A query that uses a left join to include all people shows null instead of 0 for a person whose jobs produce no credit values, because sum() of an all-null group returns null; the bug is not wrapping the sum in coalesce(…, 0).

Shows: how coalesce provides a fallback value for null results and why left joins often require it.

To find it: look for null values in the total column of the result. Then run select person, job from work where person = '<name with null total>' to confirm that person has work records. The null total comes from sum() over an all-null group — wrap it in coalesce(..., 0) to return zero instead.

Match employees to their department records

Run this query. Does every person appear? Compare the num_surveys counts to what you get from select count(*) from survey group by person_id. Do the numbers match?

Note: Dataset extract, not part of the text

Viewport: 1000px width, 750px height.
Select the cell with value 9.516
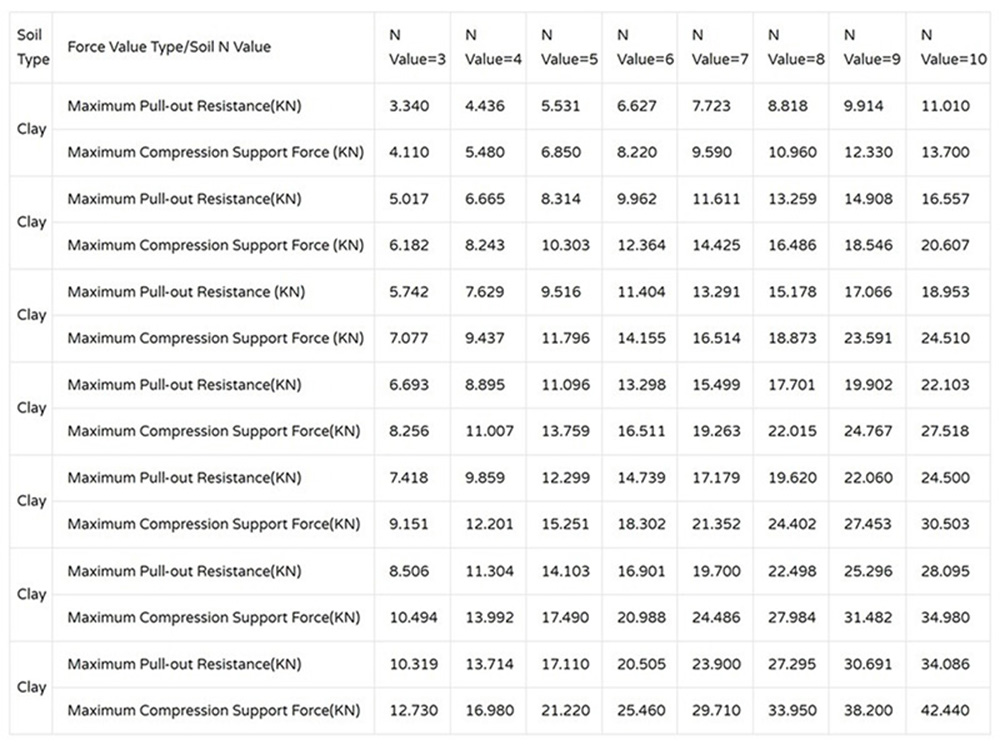[x=561, y=292]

-- List each person's full name and the number of surveys they have done.
select
    person.personal || ' ' || person.family as full_name,
    count(*) as num_surveys
from person join survey
on survey.person_id = survey.person_id
group by person.person_id
order by person.family, person.personal;

Show explanation

A query that should join people to their surveys instead produces a Cartesian product because the on clause compares survey.person_id to itself (which is always true) rather than to person.person_id; the bug is a copy-paste error that left the table name on the left side of on as survey instead of person.

Shows: how to carefully check on conditions when the same column name appears in both tables.

To find it: compare num_surveys in the join result to select count(*) from survey group by person_id. If every person shows the same num_surveys equal to the total number of survey rows, the on clause is always true and is joining every row to every other row.

Find pairs of employees in the same department

Run this query and look at a few rows. Use the person table to verify which people are supervisors and which are subordinates. Are the labels in the output correct?

-- For each person, show their full name and their supervisor's full name.
select
    pa.personal || ' ' || pa.family as person_name,
    pb.personal || ' ' || pb.family as supervisor_name
from person pa join person pb
on pa.person_id = pb.supervisor_id
order by pa.family, pa.personal;

Show explanation

A self-join query that should display each person's name alongside their supervisor's name has the labels reversed: the on condition pa.person_id = pb.supervisor_id makes pa the supervisor and pb the subordinate, but the aliases label pa as person_name and pb as supervisor_name; the bug is swapping the alias names.

Shows: how to reason about the direction of a self-join and how to verify the result against the underlying data.

To find it: pick one row from the result and look up both IDs in the person table. If the person labeled supervisor_name is actually listed as a subordinate in the raw data, the alias names in the query are reversed.